BEGIN Information given
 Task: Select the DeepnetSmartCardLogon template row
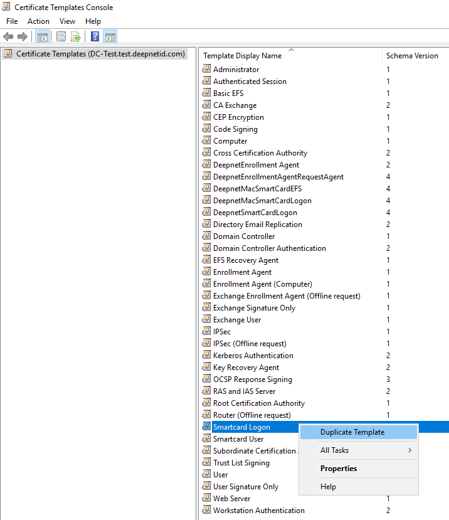(255, 213)
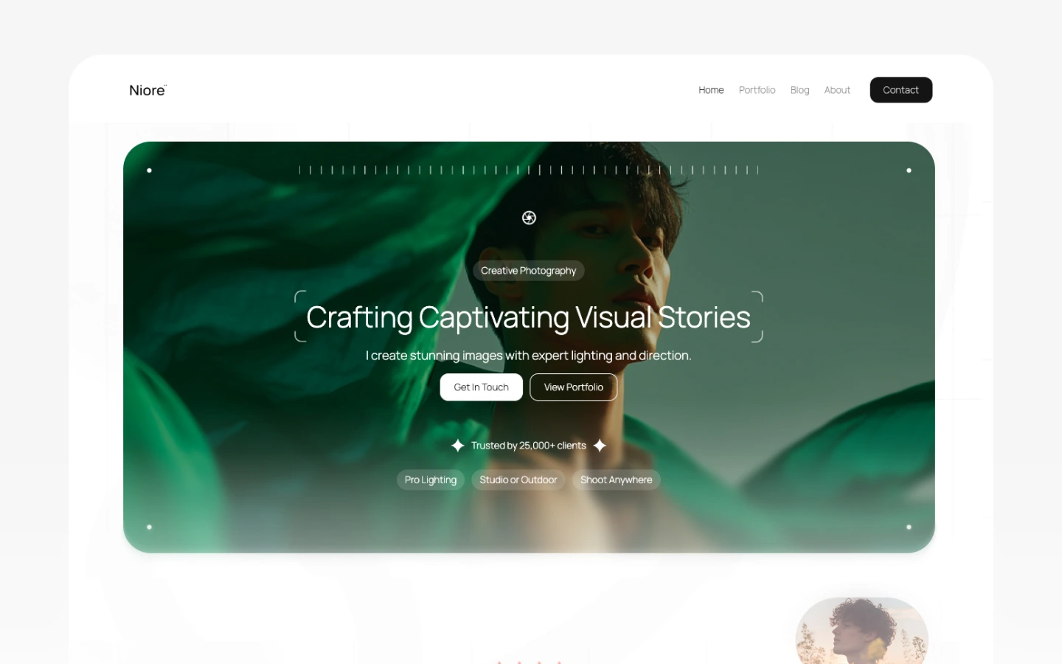Click the Creative Photography badge

[529, 271]
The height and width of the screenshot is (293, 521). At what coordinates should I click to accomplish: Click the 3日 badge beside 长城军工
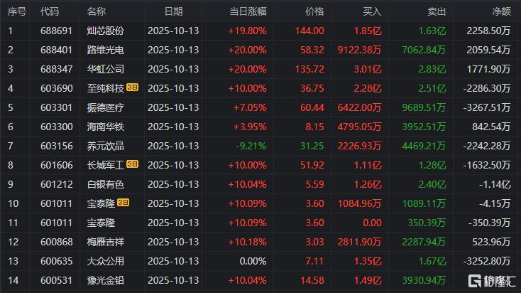click(x=133, y=165)

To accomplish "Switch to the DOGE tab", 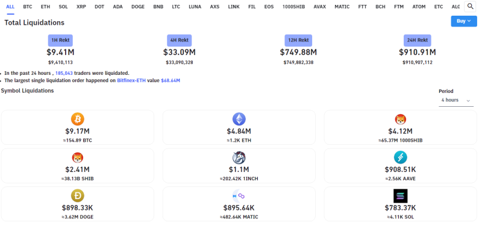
END Information given
What you will do:
Please reproduce each entry above word for word and keep the pictures out of the copy.

Result for this task:
 Task: Select the DeepnetSmartCardLogon template row
(255, 213)
Click the Creative Photography badge

[529, 271]
The height and width of the screenshot is (293, 521). At what coordinates should I click to accomplish: Click the 3日 badge beside 长城军工
click(x=133, y=165)

To accomplish "Switch to the DOGE tab", 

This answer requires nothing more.